Telehealth may finally shift health care to be patient-centered
The COVID-19 pandemic has ushered in a new era of telehealth for primary care, and patient-centered care is now easier than ever. This has been the model promoted as early as 1967 by the American Academy of Pediatrics. The idea is that the patient and not the physician or the hospital is at the center of a wheel. Each health provider in the care team, including preventive, acute, and chronic care, is at the end of a spoke in the wheel. Each provider contributes to the care of the patient, but the patient is the ultimate decision-maker. Data shows that chronic medical conditions are managed better in this model.
Why isn’t patient-centered care just standard of care? One of the major barriers is how we have traditionally paid for health care: Under the fee-for-service model, the provider only received payment for a procedure or visit. But patient-centered care requires many time-consuming duties that are not patient visits, such as reviewing the medical record, reading and responding to email and phone calls, and monitoring tests. Under the fee for service model, those activities were not compensated.
The transition from fee-for-service to a more integrated form of patient compensation has been much too slow. As a result, physicians have been incentivized to fill their schedule with office visits. Many of these visits are not needed; they benefit physicians and the health care facility more than patients. Now that telehealth visits are being reimbursed at close to or equal to what office visits were, we can come closer to putting the patient at the center
A few years ago, at my hospital, the department of general medicine switched from fee-for-service to a “panel-based” model to compensate their primary care physicians. That means primary care physicians are now paid a fee per patient rather than per visit or procedure. My job is to manage my panel of patients and not to fill my schedule. For example, I get paid the same whether I manage a patient’s diabetes via the phone or in person. If I get an email from a patient with a question about their glucose monitoring regimen, it’s part of my job to answer. Under fee-for-service, I might spend 30 minutes answering that email without any compensation.
The old system incentivized my staff to call that patient into the office for a visit they may not really need just so I could get paid. Now, the incentive is to make contact based on patients’ preference and clinical need rather than physician need. With the panel management model, the financial interest of physicians is aligned with the patient’s health: the incentive is on what is necessary, not just what is doable.

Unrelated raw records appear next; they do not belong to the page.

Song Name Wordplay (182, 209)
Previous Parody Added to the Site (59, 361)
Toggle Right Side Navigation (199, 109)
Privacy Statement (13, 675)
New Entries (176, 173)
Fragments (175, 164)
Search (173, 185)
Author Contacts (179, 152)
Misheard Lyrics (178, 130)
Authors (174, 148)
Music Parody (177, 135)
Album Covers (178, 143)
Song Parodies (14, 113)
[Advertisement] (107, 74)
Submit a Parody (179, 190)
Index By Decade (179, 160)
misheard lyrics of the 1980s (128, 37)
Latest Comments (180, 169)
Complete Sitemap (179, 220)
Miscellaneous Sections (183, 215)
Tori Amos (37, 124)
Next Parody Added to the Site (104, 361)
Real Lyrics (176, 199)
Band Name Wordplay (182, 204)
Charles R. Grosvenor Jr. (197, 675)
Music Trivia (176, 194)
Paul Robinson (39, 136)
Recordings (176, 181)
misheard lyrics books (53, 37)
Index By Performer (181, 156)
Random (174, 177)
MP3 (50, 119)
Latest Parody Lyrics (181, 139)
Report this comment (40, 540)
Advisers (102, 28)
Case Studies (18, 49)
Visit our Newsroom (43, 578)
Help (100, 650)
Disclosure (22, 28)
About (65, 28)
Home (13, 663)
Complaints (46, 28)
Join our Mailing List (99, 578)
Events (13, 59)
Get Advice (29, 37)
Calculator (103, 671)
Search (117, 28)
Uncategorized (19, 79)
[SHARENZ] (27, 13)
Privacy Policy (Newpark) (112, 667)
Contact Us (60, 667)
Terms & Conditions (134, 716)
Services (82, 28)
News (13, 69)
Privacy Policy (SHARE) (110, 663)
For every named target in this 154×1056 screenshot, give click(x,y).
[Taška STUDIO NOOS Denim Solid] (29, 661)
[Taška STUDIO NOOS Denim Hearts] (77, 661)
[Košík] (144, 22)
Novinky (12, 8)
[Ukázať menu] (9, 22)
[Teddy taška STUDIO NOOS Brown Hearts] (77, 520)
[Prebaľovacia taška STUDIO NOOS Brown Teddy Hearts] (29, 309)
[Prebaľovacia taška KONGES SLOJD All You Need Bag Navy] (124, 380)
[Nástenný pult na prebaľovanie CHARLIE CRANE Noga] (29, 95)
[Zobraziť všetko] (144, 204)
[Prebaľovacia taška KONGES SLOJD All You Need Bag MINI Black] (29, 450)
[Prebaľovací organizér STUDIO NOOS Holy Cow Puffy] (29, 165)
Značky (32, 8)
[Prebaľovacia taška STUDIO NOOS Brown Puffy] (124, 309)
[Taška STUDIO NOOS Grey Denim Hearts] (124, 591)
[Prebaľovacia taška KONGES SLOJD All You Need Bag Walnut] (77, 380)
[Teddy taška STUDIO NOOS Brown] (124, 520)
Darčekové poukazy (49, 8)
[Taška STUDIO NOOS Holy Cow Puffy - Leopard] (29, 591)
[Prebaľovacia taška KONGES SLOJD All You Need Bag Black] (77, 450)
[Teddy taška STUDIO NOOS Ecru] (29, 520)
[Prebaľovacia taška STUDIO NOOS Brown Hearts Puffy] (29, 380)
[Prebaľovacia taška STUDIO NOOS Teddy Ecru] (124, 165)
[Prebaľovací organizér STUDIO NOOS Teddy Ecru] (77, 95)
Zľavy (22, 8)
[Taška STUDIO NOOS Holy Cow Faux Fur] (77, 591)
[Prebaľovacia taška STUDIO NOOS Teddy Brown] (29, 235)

We needed telemedicine before COVID, but the virus made it clear just how much and how quickly. Due to overwhelming need and demand, many of the old barriers to reimbursement have been lowered or eliminated. CMS and commercial insurance companies have issued policy changes expanding coverage and access so patients can get their care while staying at home. Health care systems have rapidly expanded the technological infrastructure to integrate telehealth with electronic health records. Additionally, many states are waiving in-state licensure requirements, allowing patients to “see” providers out of state. With this change, providers in Boston are now able to practice telemedicine for those who live outside Massachusetts and get paid at the same rate.

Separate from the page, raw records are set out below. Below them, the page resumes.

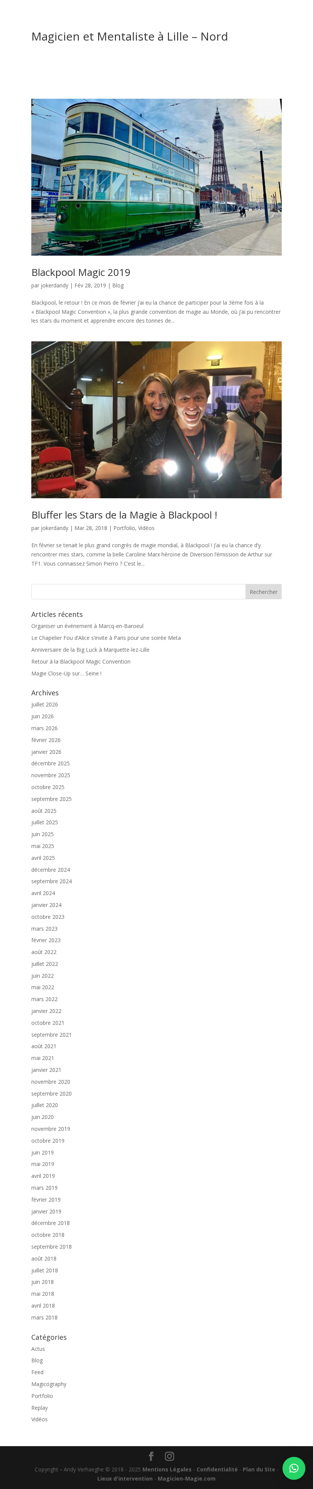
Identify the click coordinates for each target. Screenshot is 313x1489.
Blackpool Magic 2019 (81, 272)
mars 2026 (44, 728)
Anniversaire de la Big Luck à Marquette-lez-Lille (90, 649)
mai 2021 (42, 1058)
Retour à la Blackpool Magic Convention (81, 661)
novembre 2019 (50, 1128)
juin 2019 (42, 1152)
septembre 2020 (51, 1093)
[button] (293, 1468)
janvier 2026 (46, 751)
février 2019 (46, 1199)
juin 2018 (42, 1281)
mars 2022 (44, 999)
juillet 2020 (44, 1105)
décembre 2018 (50, 1222)
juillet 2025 (44, 822)
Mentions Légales (167, 1469)
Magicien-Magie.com (187, 1478)
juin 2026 (42, 716)
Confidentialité (217, 1469)
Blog (118, 285)
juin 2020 (42, 1116)
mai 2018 (42, 1293)
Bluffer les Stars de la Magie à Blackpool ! (124, 515)
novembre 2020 (50, 1081)
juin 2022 (42, 975)
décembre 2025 (50, 763)
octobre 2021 (48, 1022)
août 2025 (43, 810)
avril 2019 (43, 1175)
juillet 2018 (44, 1270)
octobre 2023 (48, 916)
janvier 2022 (46, 1010)
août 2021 (43, 1046)
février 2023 (46, 940)
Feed (37, 1372)
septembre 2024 (51, 881)
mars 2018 (44, 1317)
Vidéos (146, 528)
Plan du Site (259, 1469)
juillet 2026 (44, 704)
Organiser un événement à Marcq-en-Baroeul (87, 626)
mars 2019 (44, 1187)
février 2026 (46, 740)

Telehealth won’t eliminate every barrier to patient-centered care. Many physicians are still skeptical about changes. They were trained in an era when the physician alone cared for the patient — some fear to lose the unique patient-doctor bond when other team members are involved in the care. The team approach requires patients to trust other physicians besides their own and be comfortable sharing sensitive and personal information with team members. As an ‘old school’ primary care physician in practice for 25 years, I was a late adapter to team care and telehealth. But I was always a proponent of patient-centered care. Now I see how interconnected they are.
As medical care is now more complex and fragmented, I have come to realize that team care is the best way to care for our patients because they have better access to us. For example, they can see a nurse practitioner instead of me with shorter waiting times. Furthermore, a nurse, social worker, case manager, mental health ‘coach’ or collaborator can more effectively educate patients, provide access to behavioral health services, and give tips on self-management support. I see physicians in my practice draws on the expertise of a variety of provider-team members. In sum, everyone gets more of what they need.
The recent changes in regulations in telehealth reimbursement need to be made permanent. Physicians should not be financially penalized for doing what is best for the patient. The old fee for service model is clearly not working: despite leading the world in medical expenditure, we are at the bottom on many health measures when compared with other advanced countries.
Our health care system, led by Centers by Medicare and Medicaid Services, needs to instead incentivize quality, improved outcomes, and patient satisfaction. Paying for telehealth and promoting non-face to face visits is one small step in practicing patient-centered care. Putting our patients first should not only be a slogan but a true mandate.
Li Tso, M.D. is a primary care physician at Mass General Hospital, assistant professor of medicine at Harvard Medical School.